### [Schriftliche Aufgaben]
1. Wegen welcher Tat war der Angeklagte laut dem Dokumentabschnitt verurteilt worden, soweit das Urteil aufgehoben wird?
2. Entnimm dem Dokumentabschnitt wörtlich den Teil, der mit den Worten „des [X.] vom“ beginnt und mit „des [X.] zurückverwiesen.“ endet.

### [Dokumentabschnitt]
========

Räuberischer Angriff auf Kraftfahrer: Angriff auf die Entschlussfreiheit eines Fahrzeugführers durch Vortäuschen einer Polizeikontrolle; Kammerbesetzung bei der Entscheidung über die Zuständigkeitsänderung vor der Hauptverhandlung des vorlegenden Gerichts


Tenor

[X.] 1. Auf die Revision der Staatsanwaltschaft wird das Urteil

des [X.] vom 27. August 2013 aufgehoben,

a) soweit der Angeklagte wegen schweren Raubes verurteilt worden ist,

b) mit den Feststellungen im Ausspruch über die Gesamtfreiheitsstrafe.

2. Im Umfang der Aufhebung wird die Sache zu neuer Verhandlung und Entscheidung, auch über die Kosten des Rechtsmittels, an eine andere Strafkammer des [X.] zurückverwiesen.

========

### [Daten]
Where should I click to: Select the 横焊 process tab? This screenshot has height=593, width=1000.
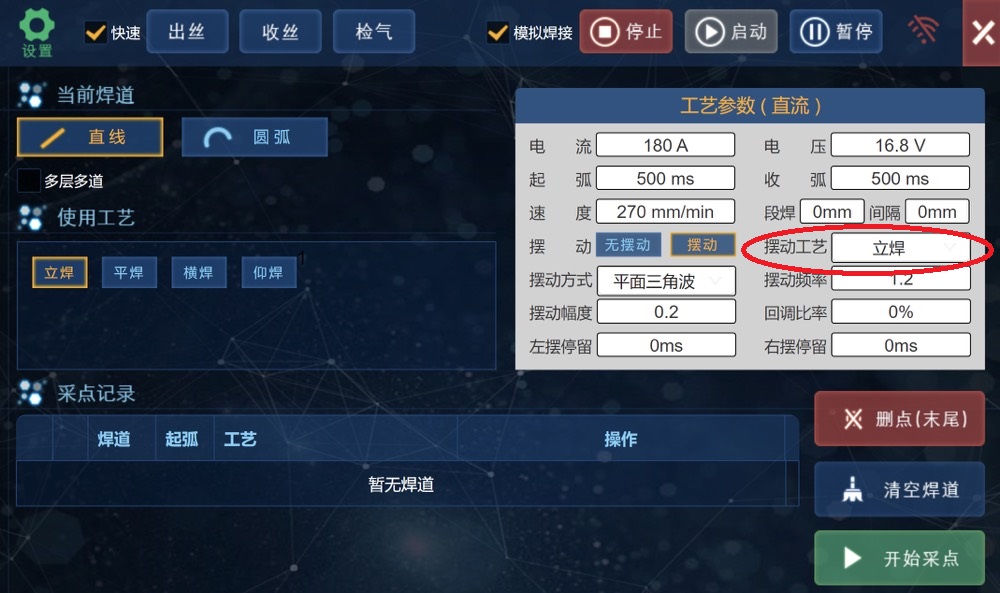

========

### [Erwartete Antworten]
1. Wegen schweren Raubes.

2.
des [X.] vom 27. August 2013 aufgehoben,

a) soweit der Angeklagte wegen schweren Raubes verurteilt worden ist,

b) mit den Feststellungen im Ausspruch über die Gesamtfreiheitsstrafe.

2. Im Umfang der Aufhebung wird die Sache zu neuer Verhandlung und Entscheidung, auch über die Kosten des Rechtsmittels, an eine andere Strafkammer des [X.] zurückverwiesen.